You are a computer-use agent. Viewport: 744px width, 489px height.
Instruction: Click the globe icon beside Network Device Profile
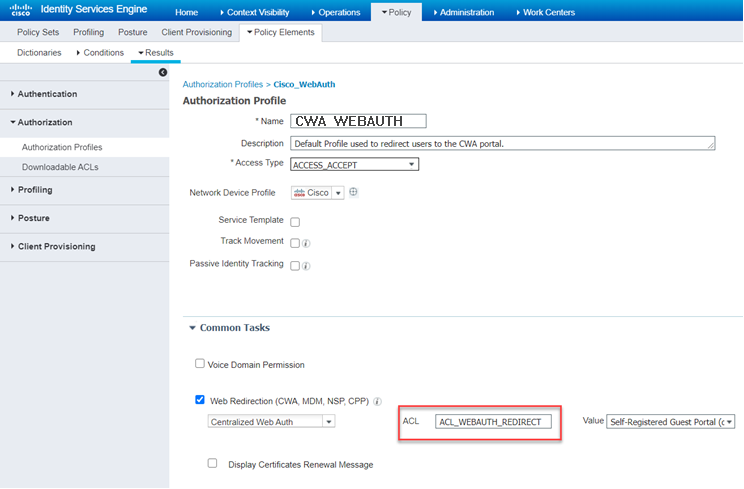[354, 192]
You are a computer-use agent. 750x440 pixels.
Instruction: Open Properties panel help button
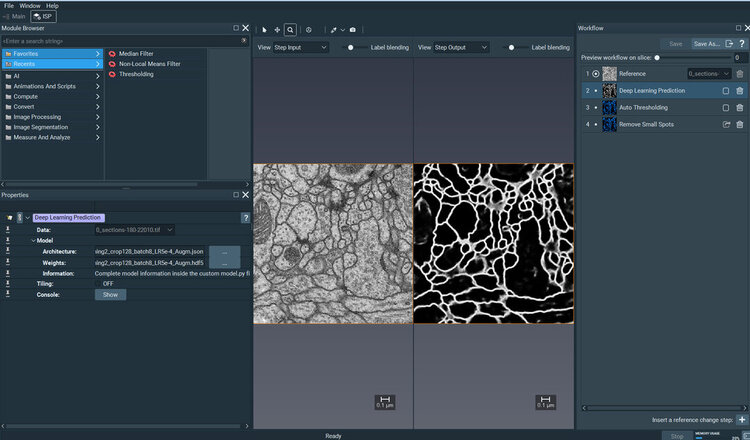click(x=245, y=217)
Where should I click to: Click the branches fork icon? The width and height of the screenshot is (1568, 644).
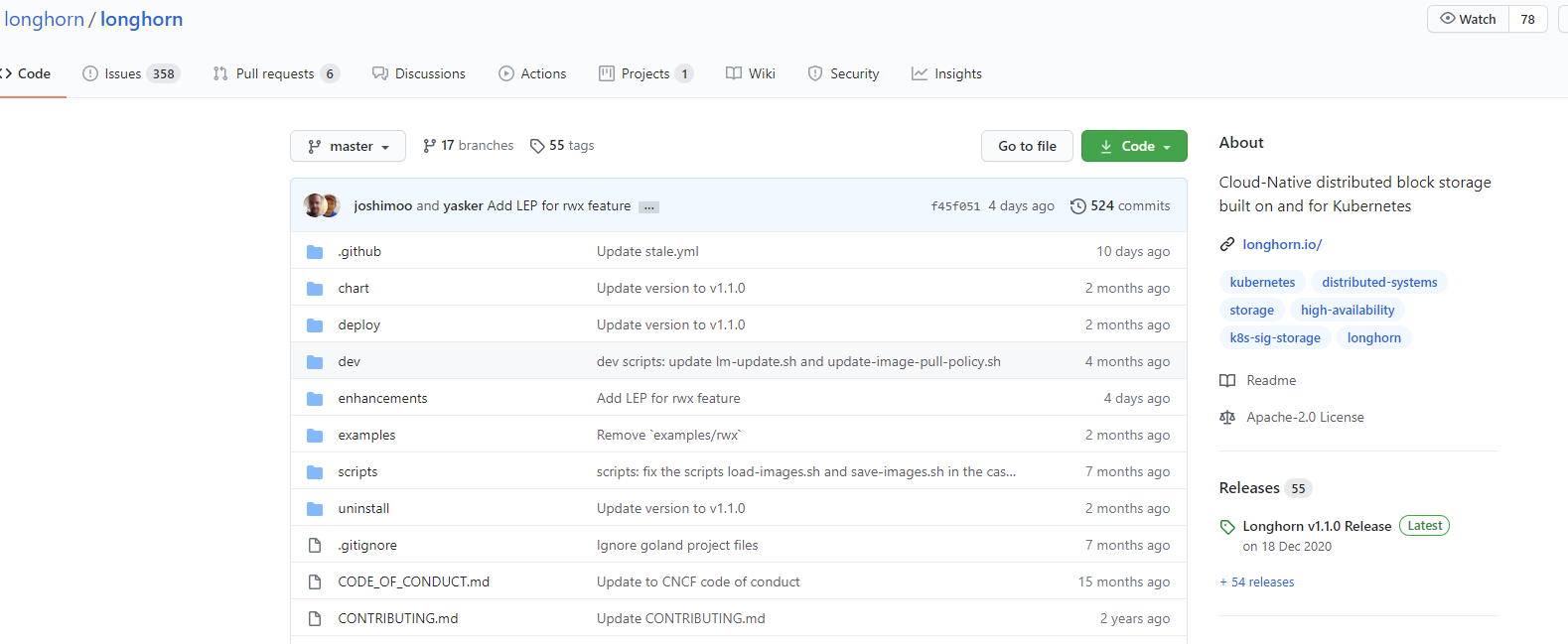coord(429,146)
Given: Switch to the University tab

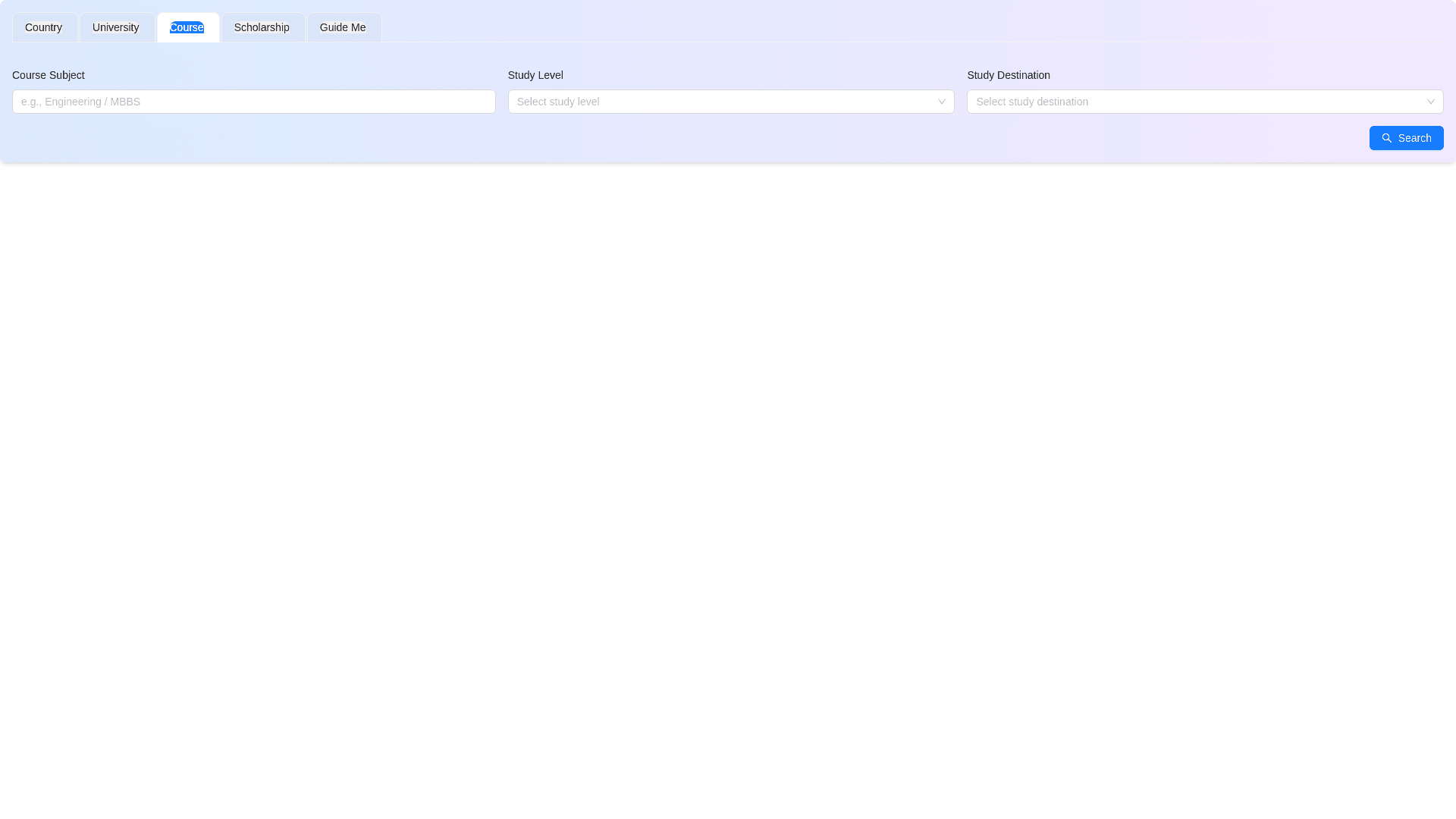Looking at the screenshot, I should [116, 27].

Written request
Write out every line of the records above word for word, and leave the pictures out.

Worked answer
You are a computer-use agent. Viewport: 744px width, 489px height.
Instruction: Click the globe icon beside Network Device Profile
[354, 192]
You are a computer-use agent. 750x440 pixels.
Instruction: Open Properties panel help button
click(x=245, y=217)
Where should I click to: Click the branches fork icon? The width and height of the screenshot is (1568, 644).
coord(429,146)
Given: Switch to the University tab

Looking at the screenshot, I should [116, 27].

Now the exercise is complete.